He knew that there were sincere literati writing of the abiding things that do not die with the passing of a season, but the clamour of commercialism drowned their voices. As though they were stocks upon an exchange, he heard the cries: 'Brown's getting five thousand dollars a month writing serials for Hitch's;' 'Smith sold two novels on synopsis for thirty thousand dollars;' 'Green's signed up with Tagwicks for four years at two thousand dollars a month writing problem novels.' Into the maelstrom of 'Dollars, Dollars, Dollars,' the sensitive brains of all America were drifting, throwing overboard ideals and aspirations in order to keep afloat in the swirling foam.
And then—the Fates stooped and touched his destiny with a star.
A New York publisher (one of that little group which has for its motto, 'Art for Art's sake,' not 'Art, for God's sake!') noticed him, and spoke of literature as an expression of the soul, a thing not of a season or a decade, but as ageless as a painting.

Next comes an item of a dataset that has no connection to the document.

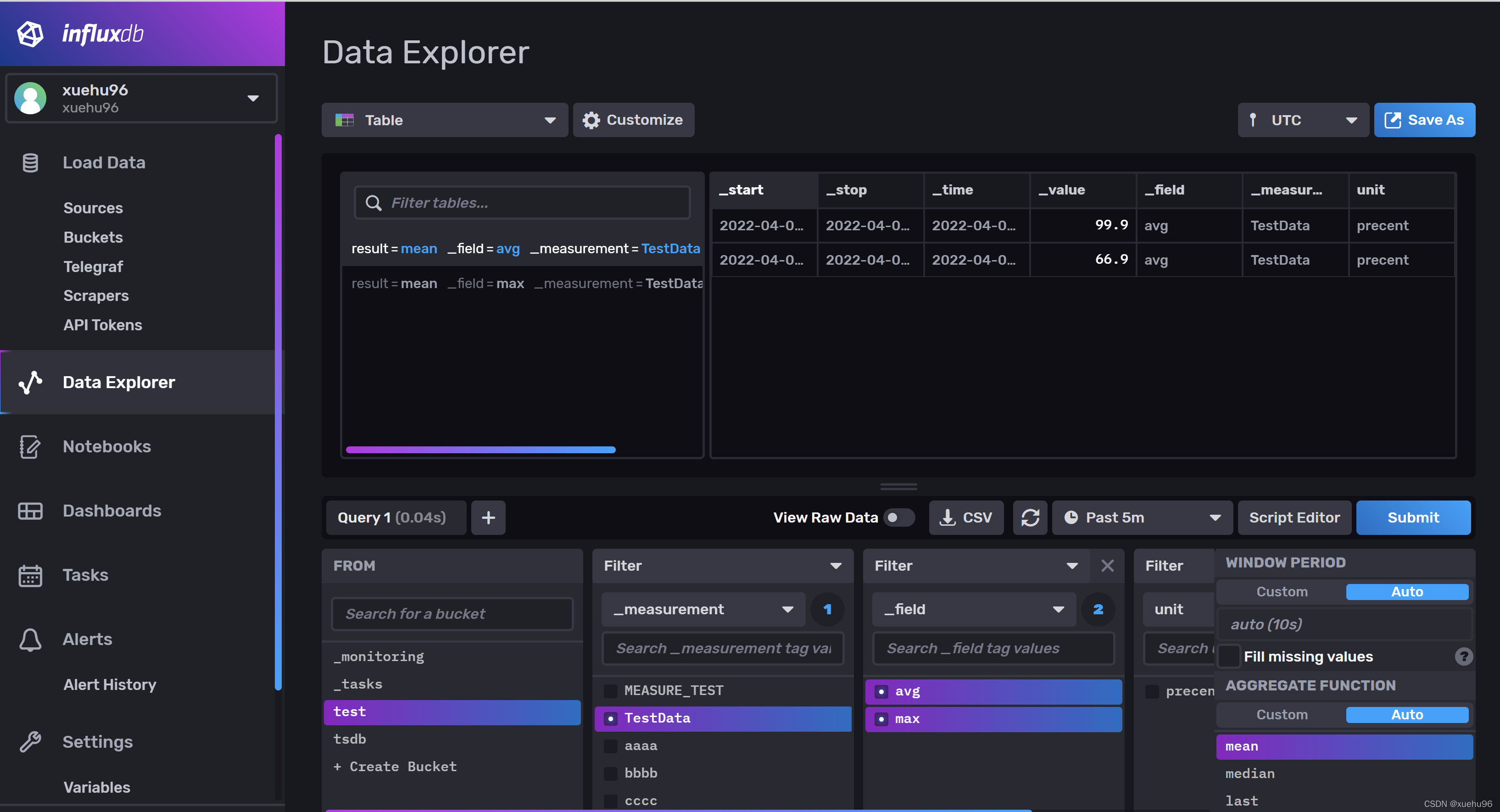Viewport: 1500px width, 812px height.
Task: Click the TestData measurement filter item
Action: coord(657,719)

His ear caught the new song of attainment just as readily as it had received the chorus of 'Dollars.' He wrote a novel of New England life, full of faults, but vibrant with promise; and having gathered together quite a nice sum of money, he went to England, at the advice of the before-mentioned publisher, there and elsewhere in Europe to absorb the less oxygenic atmosphere of older civilisations, which still gives birth to the beginnings of things.
Twice he had visited Paris. The first time, with the instinct of the tourist, he had discovered the vileness of the place—a discovery fairly easy of accomplishment. The second time he had ignored the tourist-stimulated aspect of Paris life, and had allowed his senses to absorb the soul of the Capital of all the Latins, the laboratory of civilisation. And he who has done that is never the same man again. Germany had ministered to his reason, and Italy to his emotions; but he found his greatest interest in London, which offered to him an endless inspiration of changing moods, of vagrant smells, and the effect of a stupendous drama of humanity.

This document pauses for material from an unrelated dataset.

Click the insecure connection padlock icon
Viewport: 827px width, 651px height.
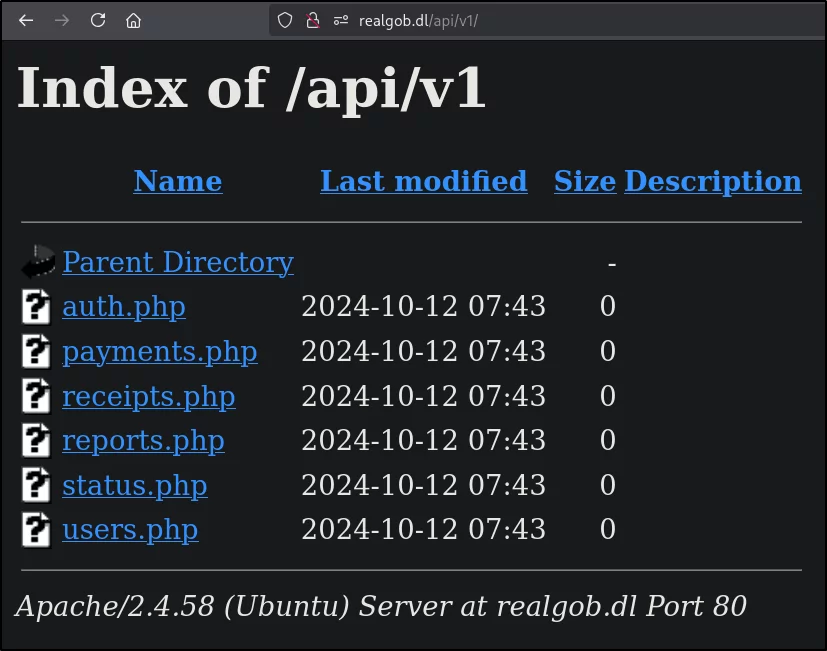point(313,21)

Under the spell of Europe's ageless artistry and the rich-hued meadows of England's literary past he had grown humble. The song of 'Dollars' was less clamorous than the echo of the ocean in the heart of a sea-shell. When he wrote, which was seldom, he approached his paper-littered desk as an artist does his canvas. It was the medium by which he might gain a modest niche in the Hall of the Immortals—or, failing that, his soul at least would be enriched by the sincerity of his endeavour.
In that highly artistic frame of mind he suddenly secured the entrée into London Society. For some reason, as unaccountable as the reverse, a wave of popularity for Americans was breaking against the oak doors, and he was carried in on the crest. The result was not ennobling. The dormant instinct of satire leaped to life and the idealist became the jester.
But then he was twenty-six and most agreeably susceptible to hap-hazard influence. Being a Bostonian, he acquitted himself with creditable savoir faire; and being an American, his appreciation of the ridiculous saved him from the quagmire of snobbery, though he made many friends and dined regularly with august people, whose family trees were so rich in growth that they lived in perpetual gloom from the foliage.
Lady Durwent's dinner-party had been an expedition into the artistic fakery of London, and he would have dismissed the whole affair as a stimulating and amusing diversion from the ultra-aristocratic rut if the personality of Elise Durwent had not remained with him like a haunting melody.
He looked at his watch. 'By Jove!' he muttered; 'it's nine o'clock;' and hurriedly completing his ablutions, he dressed and descended to breakfast.